昨日までの自分との違いによって、成長を感じる。
1つの言葉が、世界を変えた日。
1冊の本が、人生を変えた日。
1人の人との出逢いで、自分の見ていた景色が変わった日。
私は、その「差分」を学びと呼んでいる。
だから「差分」のない知識は、記憶には残っても、心には残らないーー。
ー学びとは、知識を増やすことではない。
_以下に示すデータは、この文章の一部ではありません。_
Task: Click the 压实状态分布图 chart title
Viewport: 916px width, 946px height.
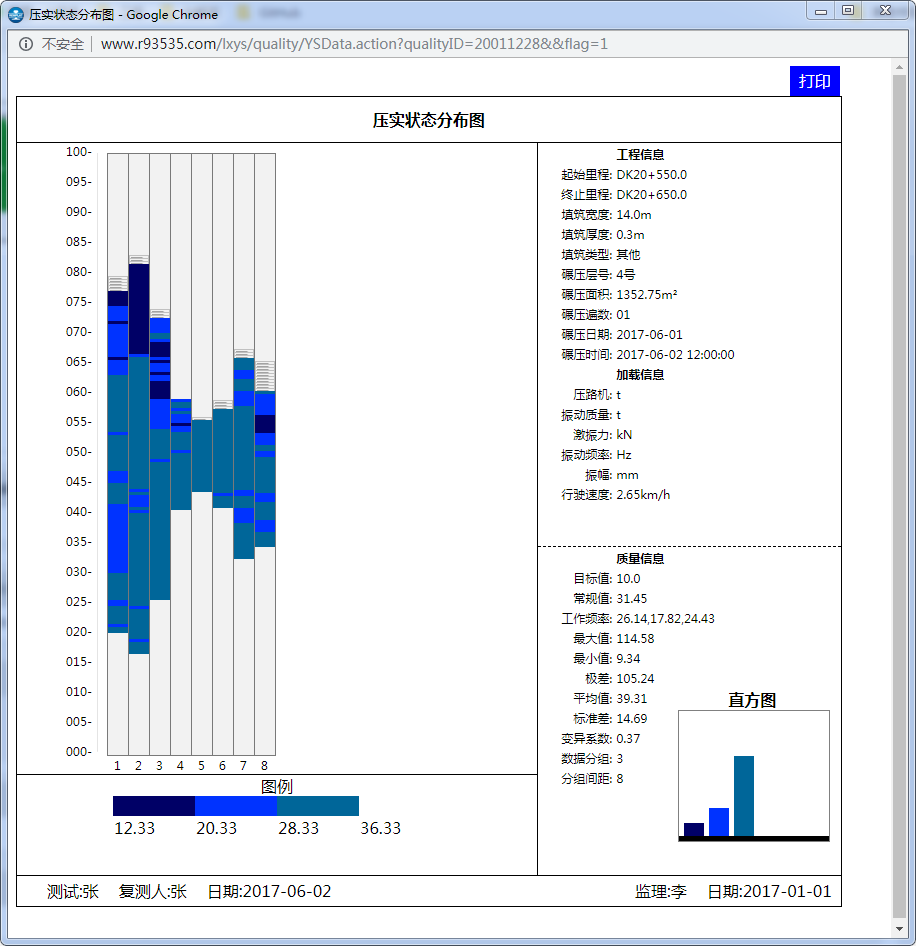Action: coord(427,118)
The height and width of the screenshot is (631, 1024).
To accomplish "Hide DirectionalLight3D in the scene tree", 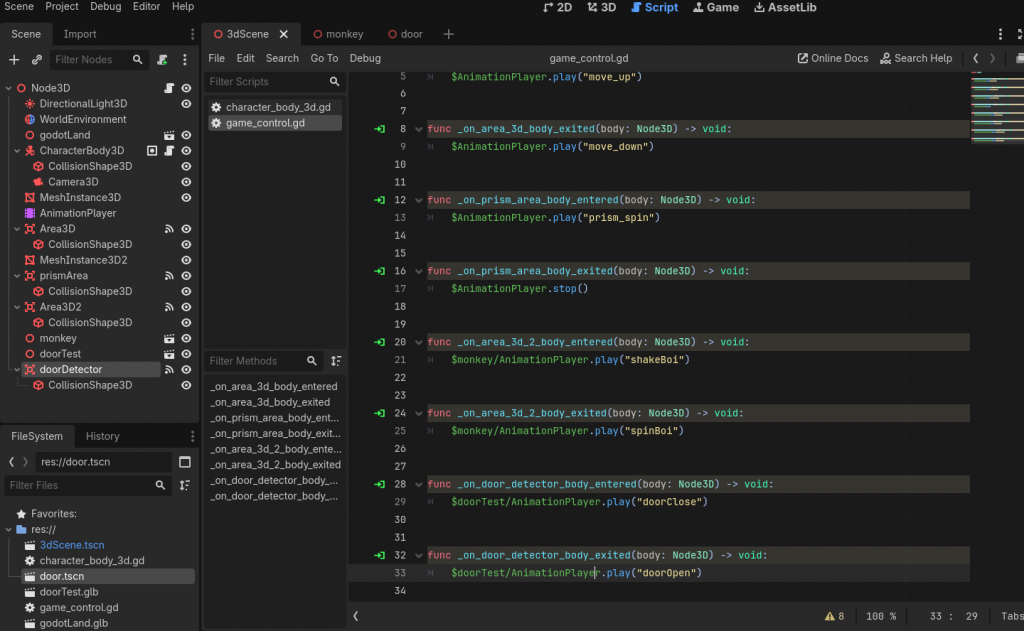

昨日まで見えなかった世界が、見えるようになることであるー
学びを重ねてきた人が求めているのは、知っている事を確かめる事ではありません。
昨日まで見えていなかった世界を見せてくれる、1つの視点です。
知識が1つ増えるよりも、世界の見え方が1つ変わる方が、何倍も記憶に残ります。
ーー知識は、世界を増やさない。
世界の説明を増やすだけだ。
世界が広がるのは、見えなかったものが見えた時。
当たり前だと思っていた景色に、別の意味が宿った時。
人はその瞬間、自分の中に新しい景色を手に入れるーー。
ー知識は、世界を説明する。視点は、世界を創り直すー
私は、思います。
学びを重ねてきた人に必要なのは、知識を繰り返す場所ではありません。
経験を揺さぶる場所です。
「正しい答え」を確認するだけでは、人は変わりません。
学びとは、答えを持ち帰る事ではありません。
学びとは、自分への問いを持ち帰る事ですーー。
★情報は、維持できる
☆知識は、維持できる
ーー人を成長させるのは、自分の世界が更新される瞬間なのです。
ーーだから今私が、学びたいのは、答えではない。
昨日まで見えていなかったものが、静かに輪郭を持つ。
私が求めているのは、その瞬間だ。
たった1つの視点は、100の知識よりも、人を遠くまで運ぶことがある。
知識は、積み重なる。けれど視点は、生まれ変わる。
私はもう、情報を集めたいのではない。
昨日とは違う世界を見るために、学びたい。
その1つの差分のために、人は、何度でも学び続けるのだと思うーー。